Berapakah harga waktu anda???
Berapakah harga waktu 1 hari anda?, 1 jam ? 1 menit ?

Jika ada seseorang mau membeli waktu anda, bersediakah anda???

Tanpa kita sadari saat kita bekerja, sebenarnya kita telah menjual waktu kita pada pihak pembeli yaitu perusahaan. Tak hanya waktu saja tapi juga tenaga kita. Andaikan ada seseorang hanya mau membeli waktu anda dengan harga yang sama dengan apa yang diberikan perusahaan, dalam hal ini anda tidak mengeluarkan tenaga maupun pemikiran, hanya waktu anda saja yang dibeli. Bahkan jika anda bersedia, tidak hanya imbalan yang kalian dapat tapi juga kebahagiaan.

Bersediakah anda???

Di bawah ini merupakan kisah tentang jual beli waktu yang mungkin saja bisa terjadi pada anda ……

Seorang anak setiap sore selalu menanti kepulangan ayahnya dari kantor untuk sekedar mengajaknya bermain. Suatu sore, sepulang dari kerja sang ayah ditanya oleh sang anak, “Ayah, ayah kerja di mana sih, kok pulangnya sore terus?” . “Ayah kerja di pemerintahan” jawab ayah. “Ayah kerja mulai jam 07.30 dan selesai jam 17.00” lanjut sang ayah. “Ayah sebulan dibayar berapa sih?” tanya sang anak.
Sambil mengernyitkan dahi si ayah menjawab “ ya, sekitar Rp 4.500.000 nak”.
“kalau sehari berarti berapa yah?” sela si anak
Ayah mulai bingung, “Sekitar Seratus lima puluh ribu, ada apa sih?

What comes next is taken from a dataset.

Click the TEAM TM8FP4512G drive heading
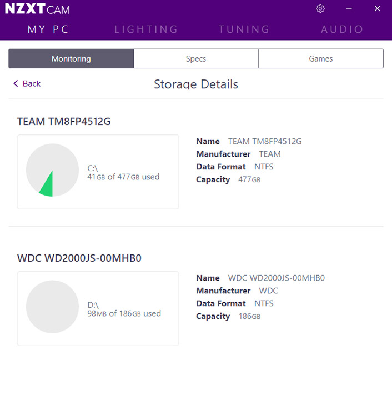Image resolution: width=392 pixels, height=400 pixels. point(64,121)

Kok Tanya gaji segala!”
Tanpa mempedulikan pertanyaan si ayah, si anak terus bertanya, “Kalau setengah hari berarti Rp 75.000, dong?”

“Iya bener, memangnya kenapa?” sahut ayah yang masih bingung dengan pertanyaan sang anak.

Dengan sedikit tersenyum sang anak menjawab pertanyaan ayahnya “Begini yah, saya kan punya tabungan dari sisa uang saku sekolah, jumlahnya kira-kira Rp 70.000. Berarti kurang Rp 5.000 yah supaya jumlahnya Rp 75.000!. Ayah mau gak menambahkan sisanya supaya jumlah uang ku jadi Rp 75.000?”

“Boleh saja, tapi ntar uangnya mau dipakai apa?” ucap ayah yang masih tetap bingung.

“Ntar uang Rp 75.000 itu untuk ayah. Aku mau membeli waktu ayah setengah hari, supaya nanti ayah bisa bersama-sama bermain dengan saya”, jelas si anak sambil tersenyum senang.

“Bolehkan, yah?” pinta sang anak.

Sang Ayah hanya diam terpaku mendengar permintaan anaknya.